What do I do in a wuxia game?

Donnie Yen, 14 Blades
Donnie Yen, 14 Blades

Everybody was kung fu fighting…yes, true but there’s more!

If you are familiar with fantasy or other action adventure based games you’ll find much the same things to occupy your heroes such as in-your-face-villains, scheming bureaucrats, ancient sleeping evils, dungeons and more.

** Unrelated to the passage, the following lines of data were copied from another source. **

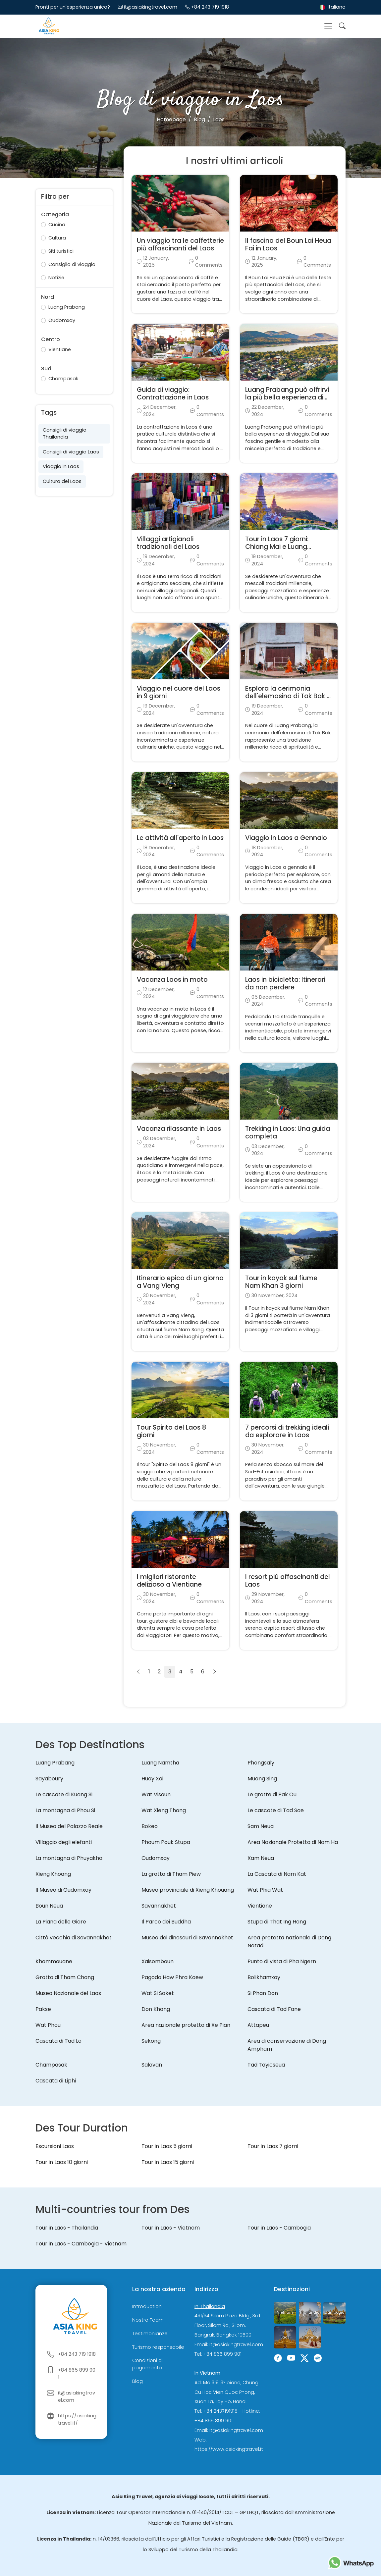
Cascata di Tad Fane (274, 2009)
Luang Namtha (160, 1762)
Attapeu (258, 2025)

And wuxia as a genre supports groups of heroes working together. And everyone will be kung fu fighting! Every beginning character starts with two skills at level 1 so they can always add kung fu to their character concept. They don’t have too. They can, and probably should because this is wuxia after all. Though I have seen very successful characters shun the martial arts for their own style of approaching action.

Sammo Hung, 14 Blades
Sammo Hung, 14 Blades

The GM gets plenty of help too with expanded adventure and dungeon generation tables complete with genre tropes, plots and more. Everyone is scheming. Just get a few NPCs in the story and you’ll have plenty of trouble, er…content to give your players.

Kate Tsui, 14 Blades
Kate Tsui, 14 Blades

I mentioned villains. We have lots of villains and they are perfectly made for escalating power levels, from lowly mooks, major NPCs and Master Villains all waiting to face off with your group. We’ve also made it easy to create the villains and give them some flavor so they’ll stand out while not wearing out your GM spending hours on stat blocks. We save the complex character development for the player characters. After all, they’ll be the stars of your stories and who wants to spend that much time on statistics for villains that are created just to be destroyed by the dozens, hundreds, or more? Probably not all at once, but still…they are easy to create and fun to run in combats.

Zhao Wei, 14 Blades
Zhao Wei, 14 Blades

But wait, there’s more! Besides adventure and dungeon generators, we’ve also provided several campaign starter seeds complete with ideas of how to use them over an entire story arc. We have several different styles of campaign starters. Choose one that best fits what your group wants to play, or mix ideas from two or more campaign starters. We just provide the initial push the rest will come about through play.

I mentioned dungeons earlier. Dungeons? In a wuxia game? What is this? There are plenty of dungeons in martial arts TV series and movies. Treasure Venture, House of Traps, Lord Bat, Judge Dee (the both new and old), Forbidden Kingdom. Seriously, you can’t watch wuxia movies and TV series without seeing dungeons in them. But don’t take my word for it. Take it from a wuxia expert (even though he would say he isn’t, he really is) and wuxia RPG game designer Brendan Davis: Video Dungeons in Wuxia Campaigns.

Zhao Wei, 14 Blades
Zhao Wei, 14 Blades

Still strapped for ideas? Here is Hint #1. Watch wuxia movies and TV series. The movies will teach you how to cook up really great villains, weapons and plots for your game. The TV series will show you how to make your adventures work with groups of characters. Players, you can find really good examples of character arcs in the TV series.

GMs – watch Lord Bat, Web of Death and House of traps for some wicked dungeon ideas.

Players – watch Strange Hero Yi Zhi Mei and The Four, (both TV series) for terrific character examples and how to work as a group yet still maintain distinctive individual heroes.

Still need more? Here is Hint #2. Westerns. Yep. Watch Wild West movies and TV shows and you then reskin them for wuxia. The sheriff becomes a magistrate. The saloon becomes a tea house, swap six-guns for kung fu, a gunfight at high noon becomes a duel to the death in a fancy courtyard. Easy!